3. Finally, ask your agent to summarize the results using `get_scouting_recommendations`, forcing it to combine those disparate reports into one action plan.

## Frequently Asked Questions

**How do I start analyzing threats in Taranis MCP Server?**
You must first call `get_fields` to confirm the field ID. Once you have that ID, you can then run tools like `get_detections` or `get_threats` using the returned identifier.

**Can I check for multiple types of problems at once with Taranis MCP Server?**
Yes. You combine calls to different detection endpoints, such as running both `get_weed_detections` and `get_disease_detections` in a single agent workflow for comprehensive coverage.

**What is the difference between using get_threats and get_detections?**
`get_detections` gives you the raw, specific data (GPS coordinates, severity) for each threat type. `get_threats` summarizes that data into a high-level status report with overall trend analysis.

**Does Taranis MCP Server handle historical imagery?**
Yes. Use `get_flights` to list past missions, and then use `get_flight_imagery` or `get_multispectral_imagery` to access the specific maps from those dates.

**What should I do if my field has nutrient deficiencies?**
Run `get_nutrient_detections`. The tool provides deficiency locations and, critically, suggests variable rate fertilization plans so you know exactly what product goes where.

**How do I ensure my AI agent has access to all farm data using get_organizations?**
You must call `get_organizations` first. This lists every organization ID you have access to. You need this list to properly scope subsequent calls, like running a field check or detection analysis across multiple sites.

**What specific indices are available when I use get_multispectral_imagery?**
It provides key vegetation indices including NDVI (Normalized Difference Vegetation Index), NDRE, and GNDVI. These layers help assess crop vigor levels beyond simple visual checks. The data also includes statistical summaries like mean and standard deviation.

**Why is it important to run get_field_details before analysis?**
It establishes the necessary context for any work. This tool returns critical metadata, including boundaries in GeoJSON format, crop type, and growth stage. Running this first ensures your AI agent knows exactly what it's looking at.

**Can my AI detect specific weed species in my soybean field from Taranis imagery?**
Yes! Use the `get_weed_detections` tool with your field ID to get AI-detected weed infestations with species-level identification. Returns weed locations, estimated coverage area, species classification, growth stage, and herbicide resistance indicators. For a comprehensive view of all threats (weeds, diseases, pests, nutrients), use `get_detections` without a type filter.

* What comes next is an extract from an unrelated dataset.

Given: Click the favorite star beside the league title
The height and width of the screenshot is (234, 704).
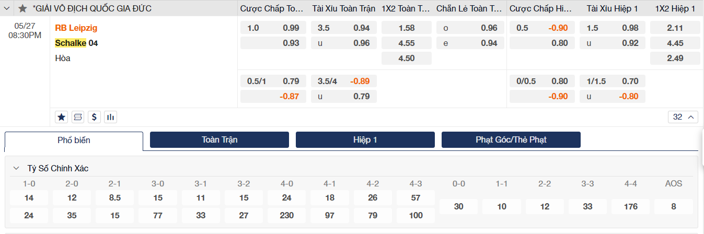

**How do I get scouting recommendations based on the latest flight imagery?**
Use the `get_scouting_recommendations` tool with your field ID. Taranis AI analyzes the latest imagery, detected threats, crop growth stage, and field history to generate specific action items including ground truth verification locations, recommended scouting patterns, treatment suggestions, and priority levels. You can also use `get_threats` first to see the overall threat severity before reviewing recommendations.

**What resolution imagery does Taranis capture and how often are flights conducted?**
Taranis captures ultra-high-resolution imagery at sub-millimeter to centimeter level resolution using specialized drone and fixed-wing aircraft. Flight frequency depends on your monitoring plan and crop growth stage — typically every 7-14 days during critical growth periods. Use `get_flights` to see all flight history for a field, and `get_flight_imagery` to access specific imagery products (orthomosaics, DSM, NDVI maps) from any flight mission.